The contorted logic used by the courts in Troppman and Rice coupled with the bent of the legislature is considerable. All persons who use California roads as motorists implicitly consent to taking certain chemical tests. These chemical tests are designed to determine whether or not you were "driving" under the influence. Those who do refuse will lose their license for at least one year either through the DMV, the courts or both. However, even if you’re not actually driving, the officers still have reasonable suspicion you may be under the influence so as to allow them to investigate the possibility of your driving under the influence. Because after all, since you were suspected of driving - you’ve already given your consent to give the testing- right? The Rice court held "A lawful arrest requires only reasonable cause to believe a person was driving, not proof the arrestee was actually driving." Rice 203 Cal.App.3d at p. 1465. So while a person not driving can legally be arrested and brought to trial (at his considerable expense), the good news is he or she may be acquitted because he or she was not driving. Further, if he or she chose not to cooperate with chemical testing, the refusal enhancement will also fail because you can’t have an enhancement without the underlying charge. But, even with the same lack of evidence of driving, the DMV may still take that person’s license to drive for a year or more. The court in Rice reasoned "When a person has been lawfully arrested and the peace officer has reasonable cause to believe the person was driving under the influence of drugs or alcohol, imposing an additional requirement that the DMV prove actual driving as a prerequisite to license suspension (i.e., the enforcement "stick" of section 13353) would undermine the policy goals of encouraging cooperation in testing and deterring drunk driving." Rice, supra, 203 Cal.App.3d at p. 1465.

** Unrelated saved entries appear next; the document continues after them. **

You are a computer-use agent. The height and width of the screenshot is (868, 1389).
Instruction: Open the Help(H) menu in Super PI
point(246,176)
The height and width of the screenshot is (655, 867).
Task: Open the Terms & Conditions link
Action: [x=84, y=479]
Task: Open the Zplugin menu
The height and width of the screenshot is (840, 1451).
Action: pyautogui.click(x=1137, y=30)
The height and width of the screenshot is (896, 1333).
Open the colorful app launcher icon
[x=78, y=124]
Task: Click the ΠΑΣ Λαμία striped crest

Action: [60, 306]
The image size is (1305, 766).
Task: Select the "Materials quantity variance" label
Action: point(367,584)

The holdings in Troppman and Rice make the courts’ bias and motivation clear. Enforcement and punishment first, never mind the inconvenient truths (or lack of evidence.) The California Supreme Court’s agreeing to hear the Troppman decision will end the schism which has developed in the appellate courts, but may be yet another nail in the coffin for those who believe that constitutional rights and due process apply to everyone - even to those accused of drunk driving. So be careful out there, you never know when you may wake up and find yourself "driving".